_GIVEN TEXT_.
PARLIAMENTARY DEBATE
Engagements - 21 October 2020 (Commons/Commons Chamber)
Debate Detail
This morning, I had meetings with ministerial colleagues and others. In addition to my duties in this House, I shall have further such meetings later today.
My constituents are reeling from the 9% contraction of the economy since March this year. Unemployment has sky-rocketed and joblessness in Haringey is the highest in the capital. Unfortunately, we are at the same time facing the idea that there could be a congestion tax forced on an extra 4 million Londoners by this Government. These Londoners are already facing the double whammy of covid and financial ruin. Will the Prime Minister please immediately stop the imposition of this dreadful plan? I look forward to his answer.
Prime Minister, how does an area which goes into tier 3 restrictions get out of those restrictions?
That goes to the heart of the issue in Greater Manchester and elsewhere. The widespread fear is that tier 3 is the worst of all worlds: it brings significant economic harm without getting the virus sufficiently under control to exit tier 3. So instead of being a solution, tier 3 is a gateway to weeks and weeks, or more likely months and months, of agony from which there is no likely exit. Can the Prime Minister not see the problem if there is not a clear exit?
Again, I want to thank local leadership in Merseyside, in Lancashire, actually in London, in the west midlands and elsewhere for what they are doing. It is a bit incoherent of the right hon. and learned Gentleman to attack local lockdowns when he wants to plunge the whole country back into a damaging lockdown for weeks on end, and he has no clue about how he would propose to get the country out of that—does he?
Let me spell out what that means. On Friday, thousands of people in Greater Manchester—taxi drivers, pub and hospitality workers, people working in betting shops, the self-employed and freelancers—will either be out of work or face significant pay cuts. That is the reality on Friday in Greater Manchester. But their rent and their mortgage will not be lower; their food and their heating bills will not be lower—and that could last for months.

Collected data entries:

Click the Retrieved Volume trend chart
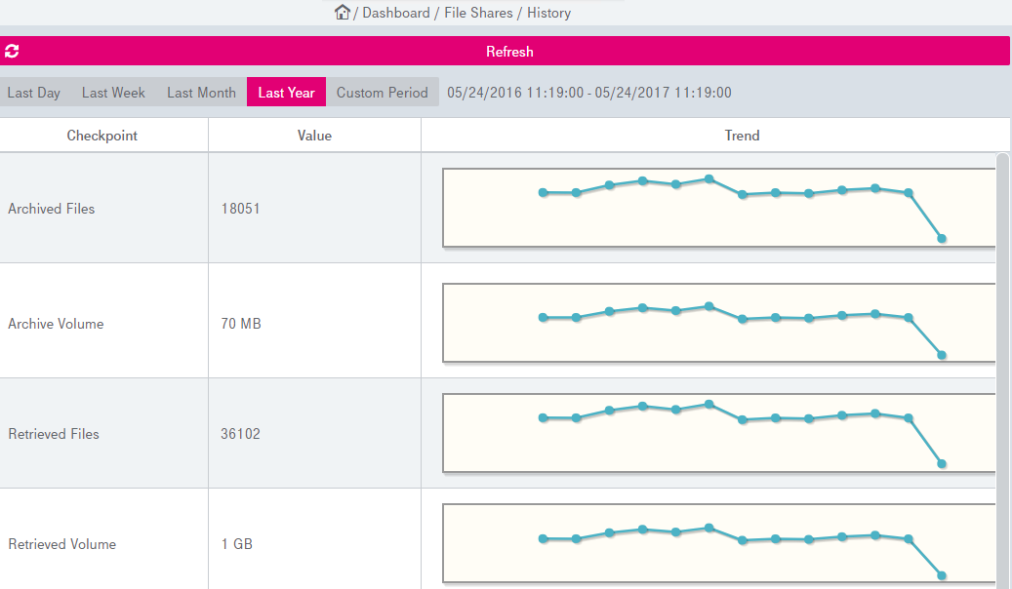The height and width of the screenshot is (589, 1012). point(718,543)
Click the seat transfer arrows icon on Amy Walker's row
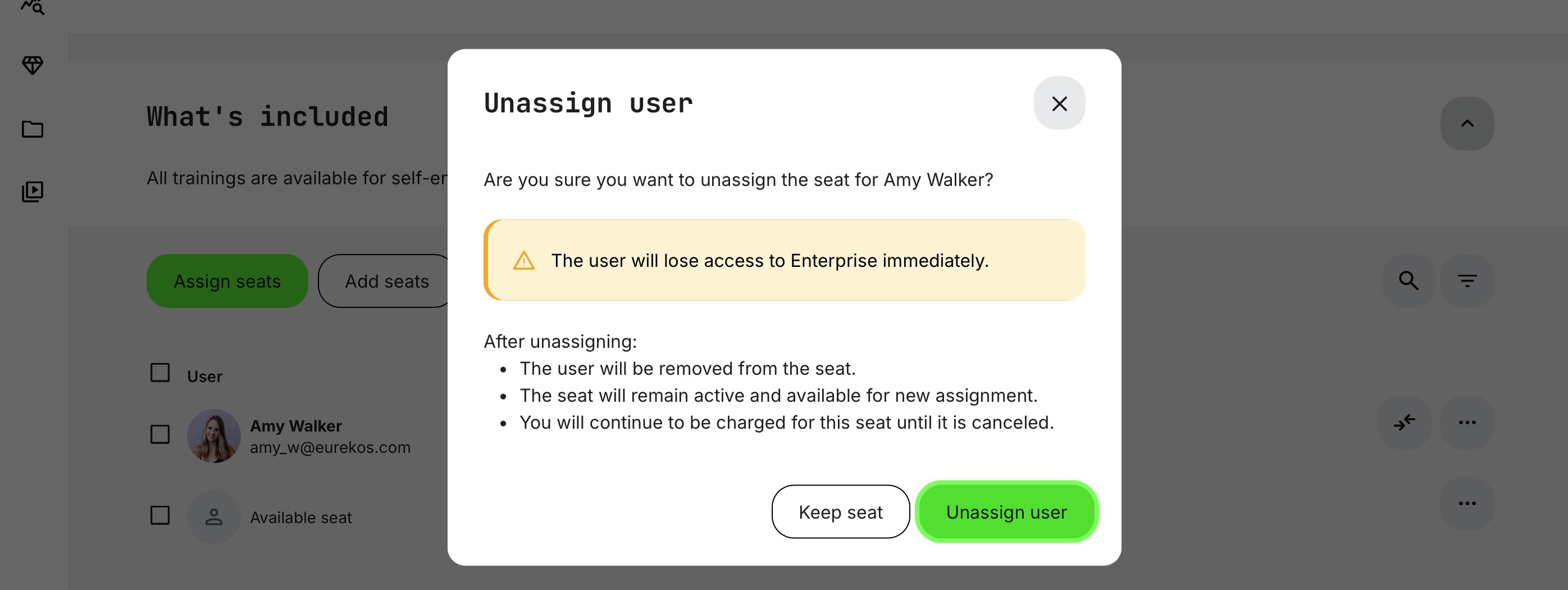The image size is (1568, 590). point(1404,421)

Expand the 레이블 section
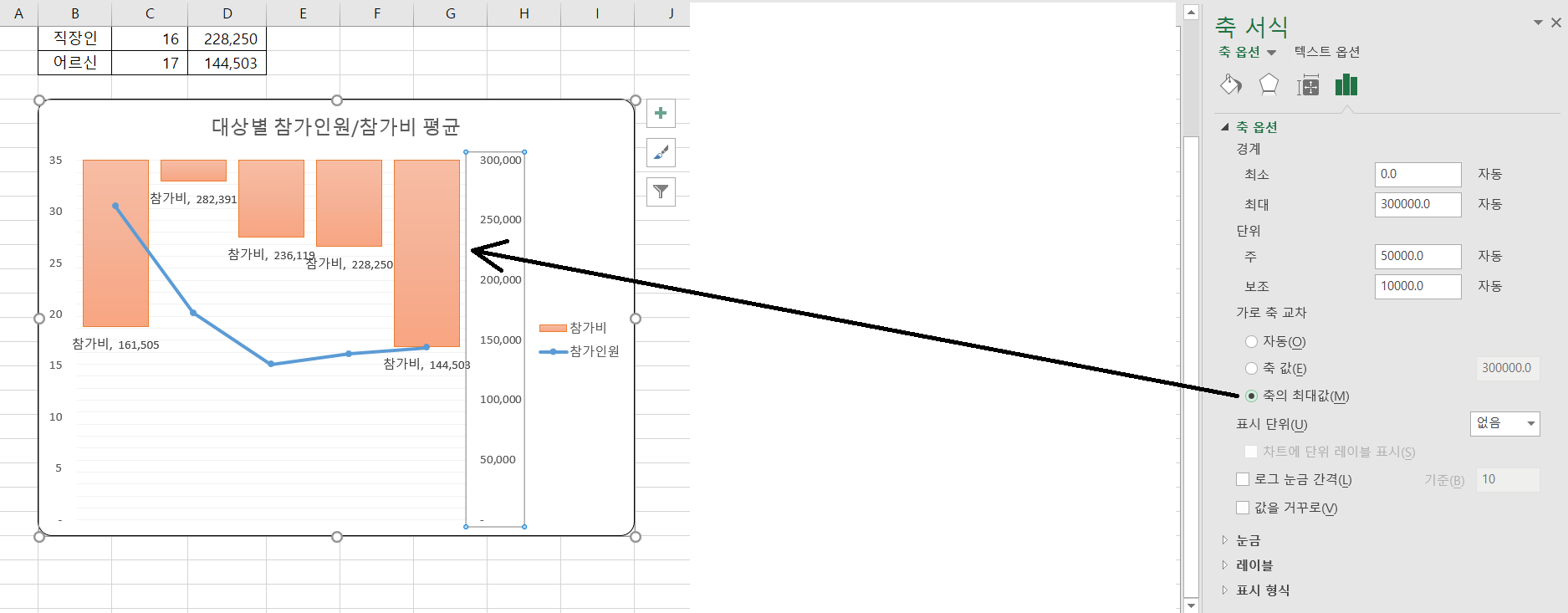coord(1254,565)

_PROBLEM_. In one to three sentences, explain why the debate calls tier 3 "the worst of all worlds."

_TASK ANSWER_. Tier 3 brings significant economic harm but does not get the virus under control well enough for an area to exit tier 3. So instead of being a solution, it becomes a gateway to weeks or months of agony with no likely exit.